— Start RECORDS FOR PROCESSING —

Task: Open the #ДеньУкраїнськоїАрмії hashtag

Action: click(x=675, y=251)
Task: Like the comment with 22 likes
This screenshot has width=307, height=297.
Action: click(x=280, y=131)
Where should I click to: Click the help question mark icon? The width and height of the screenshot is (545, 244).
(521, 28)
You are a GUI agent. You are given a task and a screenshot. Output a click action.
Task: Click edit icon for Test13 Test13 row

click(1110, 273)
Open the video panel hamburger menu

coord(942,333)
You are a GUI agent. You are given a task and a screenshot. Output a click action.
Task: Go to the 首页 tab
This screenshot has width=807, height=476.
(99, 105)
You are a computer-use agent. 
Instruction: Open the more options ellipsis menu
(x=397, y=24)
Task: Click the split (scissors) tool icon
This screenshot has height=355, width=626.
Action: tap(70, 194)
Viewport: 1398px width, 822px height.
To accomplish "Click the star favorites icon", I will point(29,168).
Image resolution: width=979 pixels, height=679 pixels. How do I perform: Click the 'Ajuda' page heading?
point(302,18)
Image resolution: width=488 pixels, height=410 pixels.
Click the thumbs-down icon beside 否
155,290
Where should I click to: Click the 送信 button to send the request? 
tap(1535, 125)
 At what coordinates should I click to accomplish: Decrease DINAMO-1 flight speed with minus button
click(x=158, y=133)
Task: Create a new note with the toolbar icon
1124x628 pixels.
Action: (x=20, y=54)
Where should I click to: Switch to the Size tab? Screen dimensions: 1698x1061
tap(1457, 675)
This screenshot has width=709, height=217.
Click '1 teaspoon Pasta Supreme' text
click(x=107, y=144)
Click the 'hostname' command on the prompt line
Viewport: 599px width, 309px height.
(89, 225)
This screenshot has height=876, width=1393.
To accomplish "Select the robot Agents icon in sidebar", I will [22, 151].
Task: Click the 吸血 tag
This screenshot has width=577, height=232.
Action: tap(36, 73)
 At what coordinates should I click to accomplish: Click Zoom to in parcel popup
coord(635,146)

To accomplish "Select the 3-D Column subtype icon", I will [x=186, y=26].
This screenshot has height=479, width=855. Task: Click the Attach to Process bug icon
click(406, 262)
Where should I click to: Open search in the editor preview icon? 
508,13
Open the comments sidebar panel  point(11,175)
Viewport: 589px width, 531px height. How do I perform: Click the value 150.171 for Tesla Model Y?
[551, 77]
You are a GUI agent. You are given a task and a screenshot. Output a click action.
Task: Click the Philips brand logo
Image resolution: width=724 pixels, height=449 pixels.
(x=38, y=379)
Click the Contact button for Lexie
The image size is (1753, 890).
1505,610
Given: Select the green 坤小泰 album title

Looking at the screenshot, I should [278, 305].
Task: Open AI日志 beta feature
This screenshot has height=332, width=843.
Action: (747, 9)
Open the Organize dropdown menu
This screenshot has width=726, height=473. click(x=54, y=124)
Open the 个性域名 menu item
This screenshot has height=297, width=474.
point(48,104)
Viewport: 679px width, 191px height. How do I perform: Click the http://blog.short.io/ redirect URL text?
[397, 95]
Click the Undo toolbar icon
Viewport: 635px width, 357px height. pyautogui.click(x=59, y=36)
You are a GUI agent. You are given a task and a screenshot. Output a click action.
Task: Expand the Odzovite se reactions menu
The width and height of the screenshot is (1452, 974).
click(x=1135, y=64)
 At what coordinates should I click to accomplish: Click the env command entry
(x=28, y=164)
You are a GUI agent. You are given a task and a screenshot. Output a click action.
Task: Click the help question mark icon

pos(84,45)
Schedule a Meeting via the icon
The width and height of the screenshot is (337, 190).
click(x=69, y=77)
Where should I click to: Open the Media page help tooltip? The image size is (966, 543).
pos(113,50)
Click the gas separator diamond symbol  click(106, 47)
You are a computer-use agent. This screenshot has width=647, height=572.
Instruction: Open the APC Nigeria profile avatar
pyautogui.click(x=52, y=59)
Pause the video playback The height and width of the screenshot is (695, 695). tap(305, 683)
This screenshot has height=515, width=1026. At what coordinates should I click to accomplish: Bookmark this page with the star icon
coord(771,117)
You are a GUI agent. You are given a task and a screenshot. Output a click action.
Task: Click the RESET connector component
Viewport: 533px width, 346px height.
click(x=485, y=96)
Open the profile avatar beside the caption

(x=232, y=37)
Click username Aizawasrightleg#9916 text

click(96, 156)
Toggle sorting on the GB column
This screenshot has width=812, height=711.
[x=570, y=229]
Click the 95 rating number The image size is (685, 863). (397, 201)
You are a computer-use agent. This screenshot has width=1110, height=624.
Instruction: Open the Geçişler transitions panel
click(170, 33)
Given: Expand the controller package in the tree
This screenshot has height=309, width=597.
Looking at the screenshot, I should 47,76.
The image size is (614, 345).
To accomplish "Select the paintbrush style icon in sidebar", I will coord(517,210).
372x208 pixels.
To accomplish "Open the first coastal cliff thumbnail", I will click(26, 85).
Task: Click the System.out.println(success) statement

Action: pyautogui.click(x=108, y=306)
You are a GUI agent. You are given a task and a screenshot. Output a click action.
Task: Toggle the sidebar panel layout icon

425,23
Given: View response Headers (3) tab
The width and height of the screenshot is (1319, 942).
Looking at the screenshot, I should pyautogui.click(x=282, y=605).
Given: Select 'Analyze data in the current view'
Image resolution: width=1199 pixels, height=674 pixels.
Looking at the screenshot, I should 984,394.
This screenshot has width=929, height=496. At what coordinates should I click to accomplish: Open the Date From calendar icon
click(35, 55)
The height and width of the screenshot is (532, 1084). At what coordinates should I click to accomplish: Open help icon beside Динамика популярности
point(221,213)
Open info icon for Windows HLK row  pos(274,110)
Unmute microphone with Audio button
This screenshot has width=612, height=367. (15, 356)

— End RECORDS FOR PROCESSING —

Reproduce the stretch of items from the line containing "Click the 95" through the line containing "Action: pyautogui.click(x=108, y=306)", with both ends included and every line kept as it stands.

→ **EXERCISE ANSWER**:
Click the 95 rating number The image size is (685, 863). (397, 201)
You are a computer-use agent. This screenshot has width=1110, height=624.
Instruction: Open the Geçişler transitions panel
click(170, 33)
Given: Expand the controller package in the tree
This screenshot has height=309, width=597.
Looking at the screenshot, I should 47,76.
The image size is (614, 345).
To accomplish "Select the paintbrush style icon in sidebar", I will coord(517,210).
372x208 pixels.
To accomplish "Open the first coastal cliff thumbnail", I will click(26, 85).
Task: Click the System.out.println(success) statement

Action: pyautogui.click(x=108, y=306)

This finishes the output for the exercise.